NASA uses Eclipse RCP applications for experiments on the International Space Station by Tamar Cohen. NASA talks always attract many attendees, and by a planning mistake this had been scheduled in a small room, so it was packed to the last seat and people were sitting on the floor and standing along the walls. Tamar Cohen described a few cases where NASA uses an Eclipse RCP app to implement experiments which are performed on the ISS. Interesting to see how strict NASA software standards are and how the example require all application which run on the ISS (and which communicate with the ISS) to conform to certain rules.

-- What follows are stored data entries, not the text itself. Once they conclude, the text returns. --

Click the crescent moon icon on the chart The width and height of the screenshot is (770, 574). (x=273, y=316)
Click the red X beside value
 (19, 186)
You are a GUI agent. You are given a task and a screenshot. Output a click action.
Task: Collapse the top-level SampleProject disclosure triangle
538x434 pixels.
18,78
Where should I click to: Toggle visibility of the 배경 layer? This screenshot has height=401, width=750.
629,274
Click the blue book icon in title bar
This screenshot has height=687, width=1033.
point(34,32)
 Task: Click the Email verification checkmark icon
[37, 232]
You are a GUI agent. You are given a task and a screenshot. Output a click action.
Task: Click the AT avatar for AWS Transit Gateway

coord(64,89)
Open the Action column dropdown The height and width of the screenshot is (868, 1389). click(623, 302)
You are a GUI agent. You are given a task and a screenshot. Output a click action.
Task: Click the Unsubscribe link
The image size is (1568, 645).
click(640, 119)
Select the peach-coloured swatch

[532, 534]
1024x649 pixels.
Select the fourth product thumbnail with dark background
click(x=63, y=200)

For example, any button which causes a command to be sent to or from the ISS has to look a certain way to make it visually clear to the user what the command does.

Bling 3D by Tony McCrary was about a game-designer application based on Eclipse where they run the entire UI on 3D hardware. They also talked a bit about different requirements when writing software for artists and designers. Nice example of how powerful Eclipse 4 is.

In You're not failing fast enoughSarah Goff-Dupont from Atlassian talked about agile best practises, and how to get fast test feedback. Not anything revolutionary, but good to see how other companies are facing the same issues we are.

EMF Community, time for moving to Eclipse 4 thanks to the Extended Editing Framework 2.0 by Goulwen Le Fur. This was my last session for the conference, and I was having definite problems to concentrate. Anyway, this talk was about how EEF can be used to describe a UI model using EMF and automatically bind values to the application model. Useful technology to keep on the radar screen.


CDT Summit

The CDT summit took place on Thursday parallel to the other talks, and I was able to attend parts of it, as some parts  There was several interesting discussions: pros and cons of using Eclipse 4 APIs, possibility of supporting platform version -1, Java 7, web integration in Eclipse, advertising new features, CDT launch improvements, multi-process debug launches.


Conclusion

EclipseCon is absolutely necessary in order to keep up-to-date on whats happening in the Eclipse world. It offers unique possibilities of talking to the people behind the stuff that you work with every day. Something which may take three weeks to figure out by reading the source on your own can be solved in five minutes by talking to the right person at EclipseCon.

Alex Blewitt has also done an excellent write-up of EclipseCon 2013.